The Centre for Democracy and Development (CDD) joined its partner, Young Men Christian Association Computer Training Centre and Digital Studio (YMCACTC&DS) in the Gambia, to officially launch Barrowmeter (www.barrow-meter.org) on Tuesday 13 February 2018. The Barrow-Meter is designed to measure the performance of President Adama Barrow against the 65 campaign promises contained in the coalition party’s manifesto that brought him to power.
The campaign promises made by the Barrow-led coalition government focuses on economic stabilisation and sustainable development, social services, good governance, democracy and rule of law, human rights and justice, national reconciliation, etc.
According to Baboucarr Ceesay, Barrowmeter’s project manager, “it is imperative for the citizens of The New Gambia to prevent a repeat of Yahya Jammeh’s regime that lacked accountability, respect for human dignity and power that repose in people”. He enjoined Gambians to deeply reflect on the 22 years of Yahya Jammeh’s rule, acknowledge our failure as citizens, and invent innovative and proactive measures to demand accountability from Barrow-led coalition government.
The Barrowmeter, is a tool to hold the incumbent government in The Gambia accountable to campaign promises. The Barrowmeter is available online as a web portal and mobile app can also be downloaded by citizens to keep tab on any advances made by the administration towards fulfilling its promises. Beyond the online platforms, citizens will be engaged through town hall meetings, community radio talk shows and there will be an engagement with parliamentarians and municipal authorities.
Yusuf Shamsudeen, who represented the Centre for Democracy and Development (CDD-West Africa) at the event and project officer of Buharimeter, rationalise the promise tracking initiative as measure to reposition governance in West Africa.

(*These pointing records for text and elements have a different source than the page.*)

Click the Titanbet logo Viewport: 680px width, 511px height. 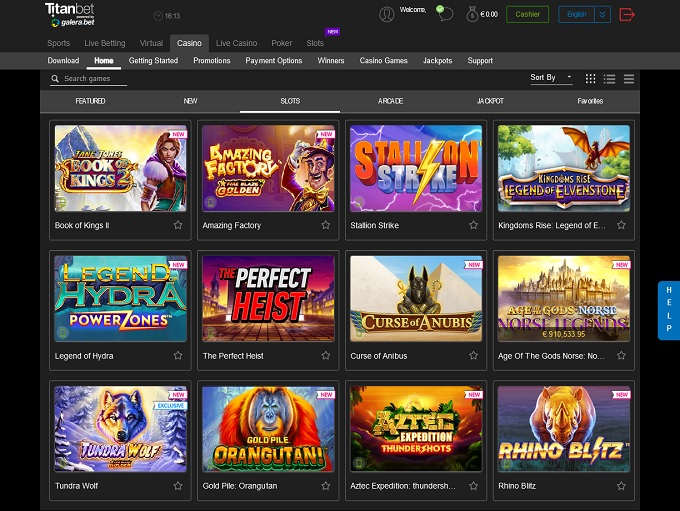(69, 13)
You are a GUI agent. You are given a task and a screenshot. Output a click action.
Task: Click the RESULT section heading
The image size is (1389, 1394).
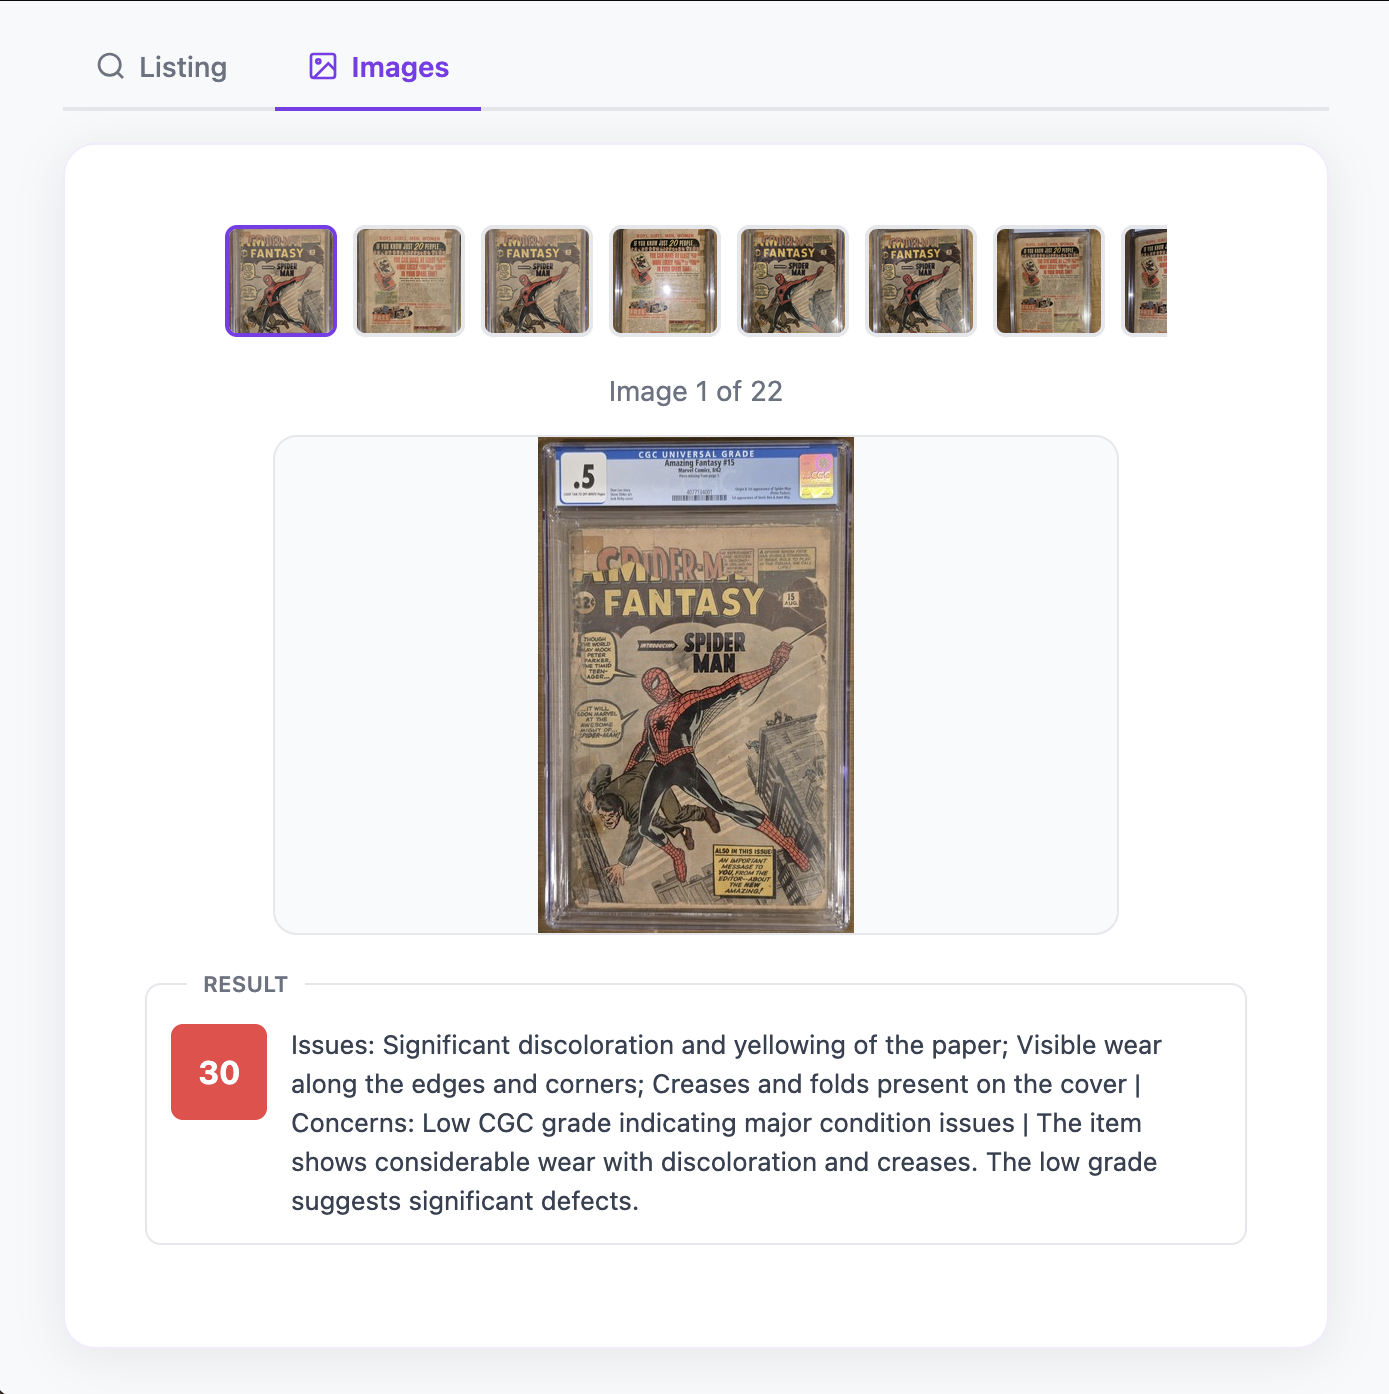[x=246, y=984]
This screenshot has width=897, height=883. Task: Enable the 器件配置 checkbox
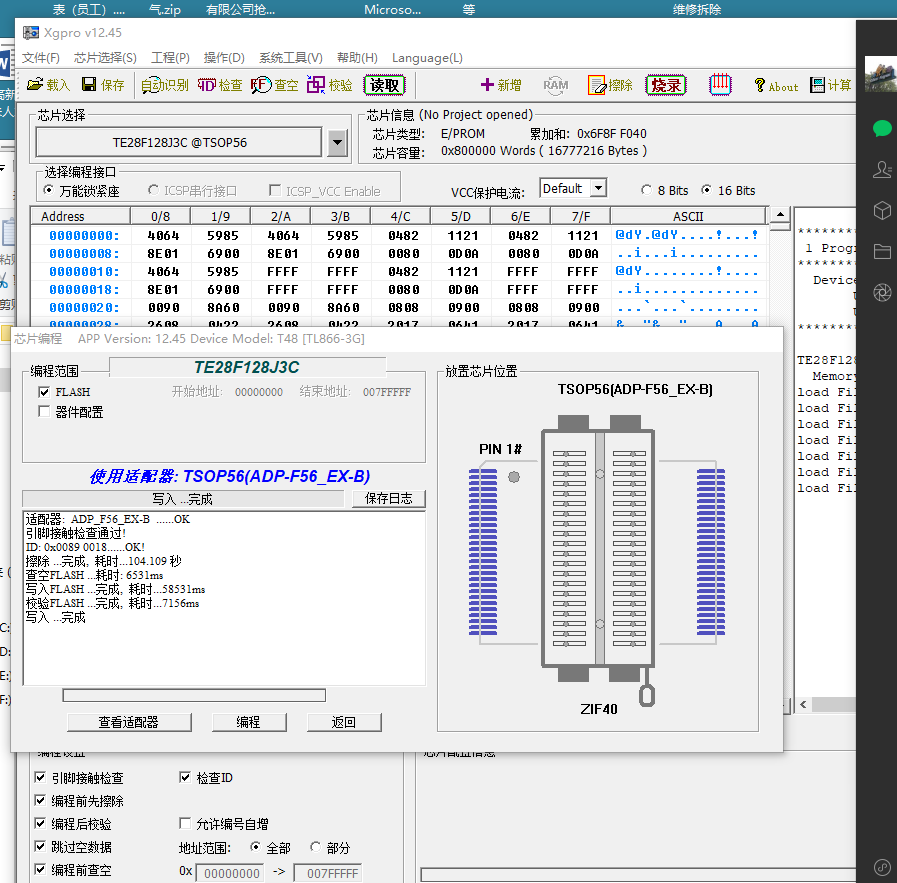coord(45,411)
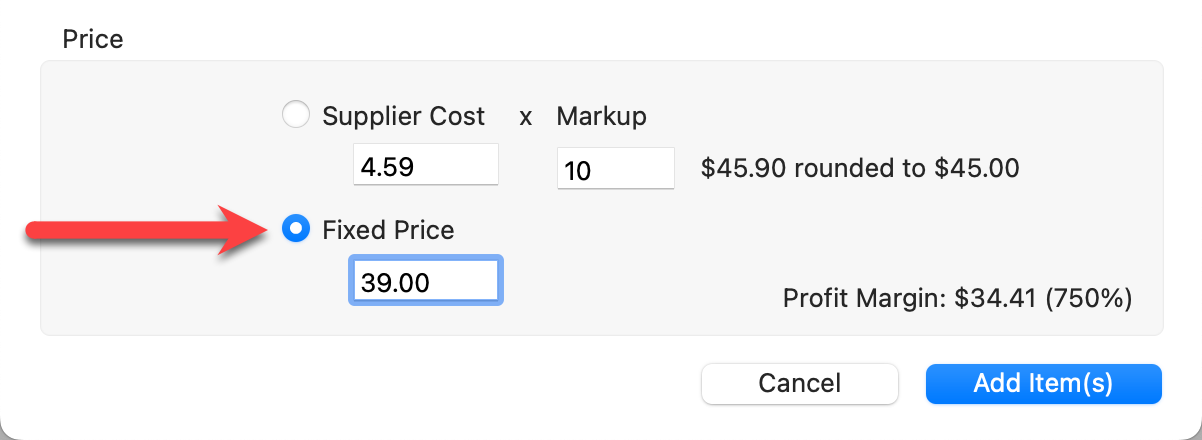The image size is (1202, 440).
Task: Click the Add Item(s) button
Action: tap(1043, 383)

According to him, politicians come to power unprepared and spend years trying to understand the problems and possible ways of addressing them.

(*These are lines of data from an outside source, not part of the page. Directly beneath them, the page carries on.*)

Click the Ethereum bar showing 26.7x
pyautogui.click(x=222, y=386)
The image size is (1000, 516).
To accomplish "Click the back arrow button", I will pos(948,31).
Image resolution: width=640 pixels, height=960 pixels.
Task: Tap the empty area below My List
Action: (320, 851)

This is not good for democracy in the region, he emphasized. Voters vote for political parties and their candidates base on their outlined political agenda espoused in the party manifesto. The electoral choice of citizens is mostly influenced by what politicians say they will do, if elected. Thus, it has become imperative to advance discussion around the extent to which the promises are fulfilled.
He however warned that while this has gained popularity around the world, managers of promise trackers should be conscious of the need for objectivity, reliability of sources of data for analysis, and sought for partnership for effective mobilisation of citizens around findings. These are defining factors for successful implementation of the project, he said.
Mr John Njie’s, Chairman of The Association of Non-Government Organisation (TANGO), Gambia, applauded the launch of the online platform and opined that it is timely at a time when civil society in the Gambia are grappling with means of making good governance a reality in the country. He emphasised the need not to forget the political history of the country. In his words “Our political history is our best teacher”. Politicians cannot be trusted to carry their promises through with mass of citizens demanding for accountability. He stated, this is the reason Barrowmeter was launched.
This was followed by entertainment from Black Magique and closing remark from Coordinator of YMCA’s Computer Training Centre and Digital Studio, Mr Poncelet Ileleji.